Leave out the pictures and repeat exactly the lines from the one containing "Instruction: Click the" through the final line of the listing below.

================================

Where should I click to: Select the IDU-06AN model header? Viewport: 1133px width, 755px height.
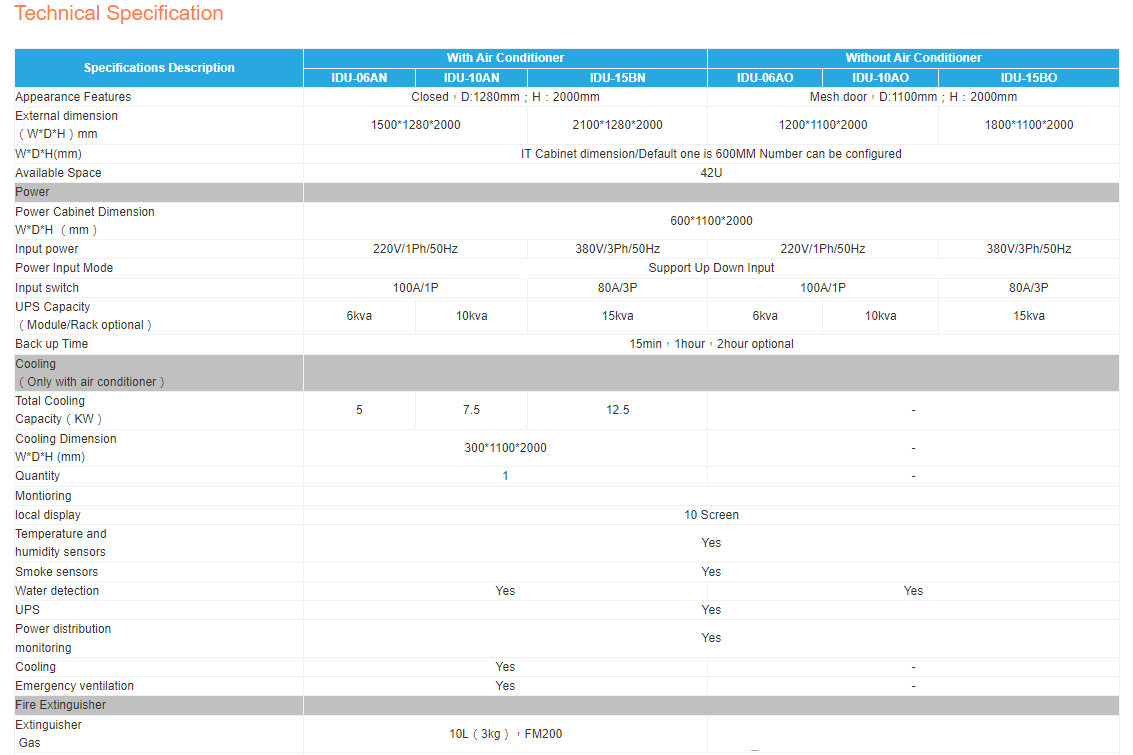[359, 78]
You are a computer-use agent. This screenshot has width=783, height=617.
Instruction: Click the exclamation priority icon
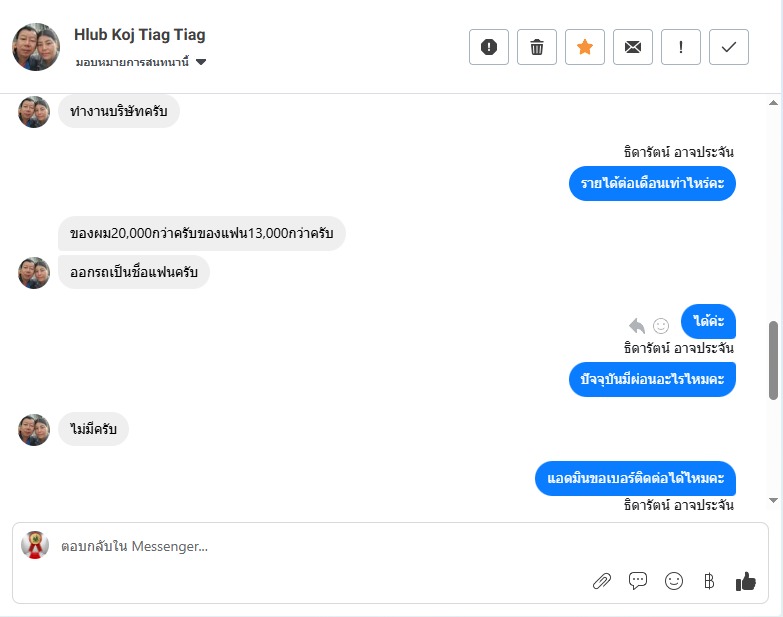pyautogui.click(x=681, y=47)
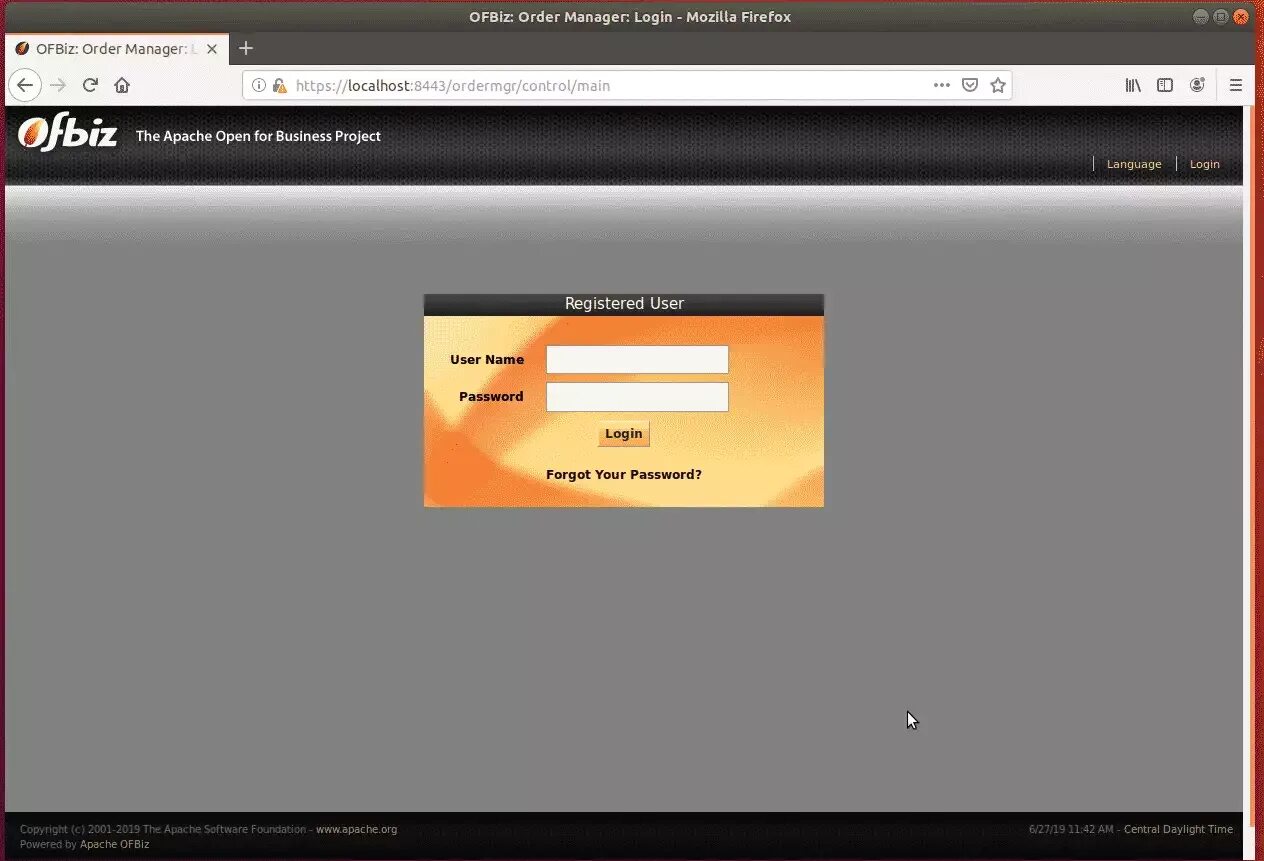Open the Firefox application menu

click(1236, 85)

================================

Response to this exercise:
Instruction: Click the exclamation priority icon
pyautogui.click(x=681, y=47)
Open the Firefox application menu

click(1236, 85)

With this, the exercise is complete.